MATERIAL PROVIDED:
********

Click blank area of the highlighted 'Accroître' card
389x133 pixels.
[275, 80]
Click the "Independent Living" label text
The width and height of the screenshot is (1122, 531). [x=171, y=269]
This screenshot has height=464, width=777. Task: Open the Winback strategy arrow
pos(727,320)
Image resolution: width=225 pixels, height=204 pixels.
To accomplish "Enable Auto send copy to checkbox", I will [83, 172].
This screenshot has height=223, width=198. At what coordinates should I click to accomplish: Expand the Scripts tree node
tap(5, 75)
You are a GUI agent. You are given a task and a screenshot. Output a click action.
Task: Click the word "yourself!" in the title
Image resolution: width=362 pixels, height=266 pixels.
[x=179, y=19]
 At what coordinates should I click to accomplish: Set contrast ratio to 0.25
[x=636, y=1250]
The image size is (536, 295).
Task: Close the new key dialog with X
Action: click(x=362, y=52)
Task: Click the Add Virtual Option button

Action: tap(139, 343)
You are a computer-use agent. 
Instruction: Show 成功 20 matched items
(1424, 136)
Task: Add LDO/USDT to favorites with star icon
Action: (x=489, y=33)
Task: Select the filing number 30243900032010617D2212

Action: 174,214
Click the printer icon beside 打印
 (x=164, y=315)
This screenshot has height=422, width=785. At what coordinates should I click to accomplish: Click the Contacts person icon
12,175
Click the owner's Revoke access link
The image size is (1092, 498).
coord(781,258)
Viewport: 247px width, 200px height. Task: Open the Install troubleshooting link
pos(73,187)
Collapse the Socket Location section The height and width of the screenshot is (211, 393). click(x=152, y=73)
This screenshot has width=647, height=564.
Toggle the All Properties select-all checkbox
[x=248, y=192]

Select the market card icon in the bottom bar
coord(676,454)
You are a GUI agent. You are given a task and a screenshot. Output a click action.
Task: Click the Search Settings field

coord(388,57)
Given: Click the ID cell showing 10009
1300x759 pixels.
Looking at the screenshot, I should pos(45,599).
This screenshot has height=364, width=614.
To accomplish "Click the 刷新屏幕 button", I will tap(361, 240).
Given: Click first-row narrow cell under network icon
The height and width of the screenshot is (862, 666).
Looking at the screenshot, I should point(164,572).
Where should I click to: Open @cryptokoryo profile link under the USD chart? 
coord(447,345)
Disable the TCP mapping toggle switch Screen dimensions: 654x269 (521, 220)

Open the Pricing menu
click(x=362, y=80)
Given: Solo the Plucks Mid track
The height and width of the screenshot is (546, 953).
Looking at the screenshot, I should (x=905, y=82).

********

TASK STATEMENT:
Reproduce each of the records word for word.

EXERCISE ANSWER:
Click blank area of the highlighted 'Accroître' card
389x133 pixels.
[275, 80]
Click the "Independent Living" label text
The width and height of the screenshot is (1122, 531). [x=171, y=269]
This screenshot has height=464, width=777. Task: Open the Winback strategy arrow
pos(727,320)
Image resolution: width=225 pixels, height=204 pixels.
To accomplish "Enable Auto send copy to checkbox", I will [83, 172].
This screenshot has height=223, width=198. At what coordinates should I click to accomplish: Expand the Scripts tree node
tap(5, 75)
You are a GUI agent. You are given a task and a screenshot. Output a click action.
Task: Click the word "yourself!" in the title
Image resolution: width=362 pixels, height=266 pixels.
[x=179, y=19]
 At what coordinates should I click to accomplish: Set contrast ratio to 0.25
[x=636, y=1250]
The image size is (536, 295).
Task: Close the new key dialog with X
Action: click(x=362, y=52)
Task: Click the Add Virtual Option button

Action: tap(139, 343)
You are a computer-use agent. 
Instruction: Show 成功 20 matched items
(1424, 136)
Task: Add LDO/USDT to favorites with star icon
Action: (x=489, y=33)
Task: Select the filing number 30243900032010617D2212

Action: 174,214
Click the printer icon beside 打印
 (x=164, y=315)
This screenshot has height=422, width=785. At what coordinates should I click to accomplish: Click the Contacts person icon
12,175
Click the owner's Revoke access link
The image size is (1092, 498).
coord(781,258)
Viewport: 247px width, 200px height. Task: Open the Install troubleshooting link
pos(73,187)
Collapse the Socket Location section The height and width of the screenshot is (211, 393). click(x=152, y=73)
This screenshot has width=647, height=564.
Toggle the All Properties select-all checkbox
[x=248, y=192]

Select the market card icon in the bottom bar
coord(676,454)
You are a GUI agent. You are given a task and a screenshot. Output a click action.
Task: Click the Search Settings field

coord(388,57)
Given: Click the ID cell showing 10009
1300x759 pixels.
Looking at the screenshot, I should pos(45,599).
This screenshot has height=364, width=614.
To accomplish "Click the 刷新屏幕 button", I will tap(361, 240).
Given: Click first-row narrow cell under network icon
The height and width of the screenshot is (862, 666).
Looking at the screenshot, I should point(164,572).
Where should I click to: Open @cryptokoryo profile link under the USD chart? 
coord(447,345)
Disable the TCP mapping toggle switch Screen dimensions: 654x269 (521, 220)

Open the Pricing menu
click(x=362, y=80)
Given: Solo the Plucks Mid track
The height and width of the screenshot is (546, 953).
Looking at the screenshot, I should (x=905, y=82).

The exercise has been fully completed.